The memory of Mum and Dad leaving for Big Ben slams into me with such force that I nearly keel over. Revenge. Vengeance. Anger. Five years with only those emotions fueling me, governing every one of my actions. Even now, as I stare at my siblings clustered together, like they don’t know whether I’ll turn on them next, I find myself succumbing to the rage all over again.
With my gaze on my brother and sister, I dip my chin. “Revenge was all I had.”
A masculine hand—firm and tanned and unbruised, so unlike Saxon’s—lands on my shoulder to slowly twist me around. I catch a glimpse of broad shoulders and a strong chest before Guy bends, next to me, to say, “I was twelve when our father was murdered. He was another victim of the king. Bled out on the street. Stabbed fifteen times.”

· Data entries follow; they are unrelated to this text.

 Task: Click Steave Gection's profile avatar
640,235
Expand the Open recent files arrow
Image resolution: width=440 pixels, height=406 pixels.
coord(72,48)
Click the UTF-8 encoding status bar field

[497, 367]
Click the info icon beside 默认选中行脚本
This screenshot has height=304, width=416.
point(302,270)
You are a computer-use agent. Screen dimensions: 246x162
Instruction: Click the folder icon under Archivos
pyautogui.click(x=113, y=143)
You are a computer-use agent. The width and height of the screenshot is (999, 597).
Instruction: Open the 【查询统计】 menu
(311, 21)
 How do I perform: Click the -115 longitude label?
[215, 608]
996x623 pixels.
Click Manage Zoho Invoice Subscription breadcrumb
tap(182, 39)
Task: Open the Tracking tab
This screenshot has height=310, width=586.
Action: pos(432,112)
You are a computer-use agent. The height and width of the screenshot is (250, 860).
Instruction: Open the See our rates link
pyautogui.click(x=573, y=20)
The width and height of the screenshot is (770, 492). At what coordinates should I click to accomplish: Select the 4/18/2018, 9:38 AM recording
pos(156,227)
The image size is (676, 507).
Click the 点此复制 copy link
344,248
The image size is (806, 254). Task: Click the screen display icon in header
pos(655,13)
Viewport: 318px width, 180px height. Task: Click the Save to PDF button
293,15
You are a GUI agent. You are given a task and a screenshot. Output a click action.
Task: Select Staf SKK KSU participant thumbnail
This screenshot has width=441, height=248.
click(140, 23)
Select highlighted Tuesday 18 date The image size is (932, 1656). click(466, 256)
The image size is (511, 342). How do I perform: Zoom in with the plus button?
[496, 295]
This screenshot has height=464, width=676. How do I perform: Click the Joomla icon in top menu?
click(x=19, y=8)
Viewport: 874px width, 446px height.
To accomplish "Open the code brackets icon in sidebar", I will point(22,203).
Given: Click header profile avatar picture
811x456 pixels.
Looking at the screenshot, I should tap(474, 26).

Realization dawns and I breathe a single word: “Paris.”
“How smart you are, King Killer. We fled the country in the middle of the night. And, somehow, I can’t even find it in myself to be disappointed that you took what I wanted right out from under me.” A rough chuckle grazes my ear. “But I think . . . I think I’ll call in a favor to even the score.”
I run my tongue along my bottom lip. “What favor?”
“Let my brother be the hero in this story.”
Unbidden, I look to where Saxon stands by the window. Nothing in his posture reveals that he’s overheard his brother’s bargaining chip. I wait, heart in my throat, for him to glance my way. I want him to see me. But he doesn’t return my stare and, if I weren’t already positive that he does, in fact, have a heart beating under all that steel muscle and hard flesh, I might have been able to convince myself that he’s completely tuned us out.
Steeling my own body, I shrug Guy off. “I don’t need a savior.”
“We never know what we need until it’s too late.”
Ominous.
Gooseflesh erupts over my skin, turning the tiny hairs on my arm on end. “What do you know that I don’t?”
“I know that you can’t stay in this house forever.” Guy slants a critical look toward the curtained window. “At some point, you’ll need to leave. You and your siblings, and Saxon—why don’t you tell her what you told me?”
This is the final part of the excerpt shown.